Below are the records; they must be reproduced verbatim.

(Stored data entries)
-*-
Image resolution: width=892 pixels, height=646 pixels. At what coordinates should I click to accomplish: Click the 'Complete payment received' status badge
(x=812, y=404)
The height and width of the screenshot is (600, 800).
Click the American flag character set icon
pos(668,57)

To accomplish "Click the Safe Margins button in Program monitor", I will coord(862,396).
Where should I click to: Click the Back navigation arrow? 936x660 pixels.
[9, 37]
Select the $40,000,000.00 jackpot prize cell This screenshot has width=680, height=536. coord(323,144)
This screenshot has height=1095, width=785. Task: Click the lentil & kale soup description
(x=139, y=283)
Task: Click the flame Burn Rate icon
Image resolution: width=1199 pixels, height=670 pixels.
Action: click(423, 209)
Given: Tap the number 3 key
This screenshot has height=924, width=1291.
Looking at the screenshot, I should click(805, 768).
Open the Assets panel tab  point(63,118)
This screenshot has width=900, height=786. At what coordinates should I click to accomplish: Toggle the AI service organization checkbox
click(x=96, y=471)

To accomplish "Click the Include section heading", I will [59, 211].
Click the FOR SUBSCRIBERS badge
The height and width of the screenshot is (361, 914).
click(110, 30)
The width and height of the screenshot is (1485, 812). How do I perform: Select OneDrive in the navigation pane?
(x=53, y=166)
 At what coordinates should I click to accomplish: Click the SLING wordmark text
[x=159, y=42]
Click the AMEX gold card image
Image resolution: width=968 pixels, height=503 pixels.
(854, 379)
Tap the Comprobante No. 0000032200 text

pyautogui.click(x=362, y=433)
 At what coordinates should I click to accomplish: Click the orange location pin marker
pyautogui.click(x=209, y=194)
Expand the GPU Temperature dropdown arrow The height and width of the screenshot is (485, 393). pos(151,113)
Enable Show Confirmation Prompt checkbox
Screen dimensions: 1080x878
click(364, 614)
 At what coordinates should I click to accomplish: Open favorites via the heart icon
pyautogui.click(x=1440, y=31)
-*-
RESULT FOR THIS EXERCISE:
Image resolution: width=892 pixels, height=646 pixels. At what coordinates should I click to accomplish: Click the 'Complete payment received' status badge
(x=812, y=404)
The height and width of the screenshot is (600, 800).
Click the American flag character set icon
pos(668,57)

To accomplish "Click the Safe Margins button in Program monitor", I will coord(862,396).
Where should I click to: Click the Back navigation arrow? 936x660 pixels.
[9, 37]
Select the $40,000,000.00 jackpot prize cell This screenshot has width=680, height=536. coord(323,144)
This screenshot has height=1095, width=785. Task: Click the lentil & kale soup description
(x=139, y=283)
Task: Click the flame Burn Rate icon
Image resolution: width=1199 pixels, height=670 pixels.
Action: click(423, 209)
Given: Tap the number 3 key
This screenshot has height=924, width=1291.
Looking at the screenshot, I should click(805, 768).
Open the Assets panel tab  point(63,118)
This screenshot has width=900, height=786. At what coordinates should I click to accomplish: Toggle the AI service organization checkbox
click(x=96, y=471)

To accomplish "Click the Include section heading", I will [59, 211].
Click the FOR SUBSCRIBERS badge
The height and width of the screenshot is (361, 914).
click(110, 30)
The width and height of the screenshot is (1485, 812). How do I perform: Select OneDrive in the navigation pane?
(x=53, y=166)
 At what coordinates should I click to accomplish: Click the SLING wordmark text
[x=159, y=42]
Click the AMEX gold card image
Image resolution: width=968 pixels, height=503 pixels.
(854, 379)
Tap the Comprobante No. 0000032200 text

pyautogui.click(x=362, y=433)
 At what coordinates should I click to accomplish: Click the orange location pin marker
pyautogui.click(x=209, y=194)
Expand the GPU Temperature dropdown arrow The height and width of the screenshot is (485, 393). pos(151,113)
Enable Show Confirmation Prompt checkbox
Screen dimensions: 1080x878
click(364, 614)
 At what coordinates should I click to accomplish: Open favorites via the heart icon
pyautogui.click(x=1440, y=31)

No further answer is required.